You can have hundreds nested directories. Looks not bad, because by default the limit on the number of file descriptors is 1024 on Linux. But imagine you run a server and it handles tens requests simultaneously. Some of them or all of them will fail, and not just return an error, but return an incorrect result, because all OSError, including "Too many open files", are silenced in glob().

Also all these file descriptors will not be closed until you finish the iteration, or, in case of error, until the garbage collector close them (because interrupted generators tend to create reference loops).

So it is vital to close the file descriptor before you open other file descriptors in the recursion.

gvanrossum · 2020-05-31T18:00:26Z

Hm, yeah.

Perhaps we can add some buffering so that for directories with a small
number of files (say < 1000) the FD is closed before recursing into it,
while for large directories it keeps the FD open until the last block of
1000 DirEntries is read? It's unlikely that someone has a tree that's both
deep *and* wide at many levels, since that would mean an inordinate number
of files indeed.

serhiy-storchaka · 2020-05-31T19:21:08Z

This is an interesting idea, but I afraid it will complicate the code too much, destroying the remnants of the initial elegant design. I am going to try to experiment with this idea after implementing other features, so it will not block them.

For now we need to document that iglob() may collect some names internally before starting to emit them. If my English be better I would did it myself.

gvanrossum · 2020-05-31T21:05:34Z

I hope some volunteer will submit a doc PR.

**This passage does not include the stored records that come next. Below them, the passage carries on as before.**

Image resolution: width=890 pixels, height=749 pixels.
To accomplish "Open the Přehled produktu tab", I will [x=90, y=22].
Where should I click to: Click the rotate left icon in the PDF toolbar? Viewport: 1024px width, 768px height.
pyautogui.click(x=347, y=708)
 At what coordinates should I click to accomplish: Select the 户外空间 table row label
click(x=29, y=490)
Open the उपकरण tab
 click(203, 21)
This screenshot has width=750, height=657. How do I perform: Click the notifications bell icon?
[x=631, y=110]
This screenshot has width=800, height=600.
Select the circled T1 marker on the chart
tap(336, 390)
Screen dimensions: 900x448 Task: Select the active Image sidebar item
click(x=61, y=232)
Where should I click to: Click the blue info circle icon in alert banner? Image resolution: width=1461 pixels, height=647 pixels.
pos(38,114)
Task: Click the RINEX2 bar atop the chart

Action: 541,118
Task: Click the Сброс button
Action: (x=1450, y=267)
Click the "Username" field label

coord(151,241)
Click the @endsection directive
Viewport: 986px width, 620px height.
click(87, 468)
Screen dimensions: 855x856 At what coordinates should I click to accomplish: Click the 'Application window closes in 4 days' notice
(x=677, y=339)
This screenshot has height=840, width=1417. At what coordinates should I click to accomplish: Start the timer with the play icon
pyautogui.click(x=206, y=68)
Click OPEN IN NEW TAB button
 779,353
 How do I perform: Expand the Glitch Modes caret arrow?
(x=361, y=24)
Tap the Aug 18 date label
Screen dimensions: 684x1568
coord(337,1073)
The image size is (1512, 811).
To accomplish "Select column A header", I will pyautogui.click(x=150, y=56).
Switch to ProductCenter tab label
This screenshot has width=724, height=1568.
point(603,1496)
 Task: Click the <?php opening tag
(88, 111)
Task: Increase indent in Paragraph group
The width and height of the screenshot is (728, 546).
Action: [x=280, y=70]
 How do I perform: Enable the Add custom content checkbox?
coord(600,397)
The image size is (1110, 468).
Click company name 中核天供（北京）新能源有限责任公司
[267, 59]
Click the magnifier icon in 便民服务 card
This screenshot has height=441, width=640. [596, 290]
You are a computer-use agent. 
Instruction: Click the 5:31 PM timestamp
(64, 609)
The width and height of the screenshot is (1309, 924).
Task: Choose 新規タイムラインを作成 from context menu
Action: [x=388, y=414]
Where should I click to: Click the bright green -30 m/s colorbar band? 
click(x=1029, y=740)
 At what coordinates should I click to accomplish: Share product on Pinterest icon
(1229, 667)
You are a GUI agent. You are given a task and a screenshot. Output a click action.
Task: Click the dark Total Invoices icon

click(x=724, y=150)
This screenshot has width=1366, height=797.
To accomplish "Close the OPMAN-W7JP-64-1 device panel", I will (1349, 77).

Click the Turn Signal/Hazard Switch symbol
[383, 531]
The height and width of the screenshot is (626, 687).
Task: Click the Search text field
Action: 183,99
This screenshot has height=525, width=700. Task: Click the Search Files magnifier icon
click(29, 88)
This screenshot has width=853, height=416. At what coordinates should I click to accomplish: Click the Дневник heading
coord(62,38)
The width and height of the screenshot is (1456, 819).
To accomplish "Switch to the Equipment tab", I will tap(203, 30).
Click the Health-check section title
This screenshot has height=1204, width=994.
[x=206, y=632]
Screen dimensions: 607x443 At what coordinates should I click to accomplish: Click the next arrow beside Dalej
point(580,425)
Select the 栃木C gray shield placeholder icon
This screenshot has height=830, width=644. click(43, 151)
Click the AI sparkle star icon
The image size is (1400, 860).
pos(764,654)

In the meantime, throwing out one more idea: perhaps my first idea, to make
_glob1() an iterator, could work if we only do it for leaves of the
pattern, so for the a*/b*/c* example, only for the c* part.

serhiy-storchaka · 2020-06-01T09:16:04Z

Brilliant idea! I played with it yesterday, and it is easy to generalize it to work with a*/b*/c*/d/e/f and to "use not more than N simultaneously opened file descriptors per glob iterator". The only problem is if we want to use this idea with recursive "**" without losing performance. It is just a technical problem which can be solved by adding more code. Although I need to do some benchmarks.

And I need to test how this idea will work with bpo-38144.

gvanrossum · 2020-06-16T05:28:10Z

How's this going?

serhiy-storchaka · 2020-06-16T07:01:07Z

I am going to add the bpo-38144 feature first. Then maybe implement a dir_fd based optimization.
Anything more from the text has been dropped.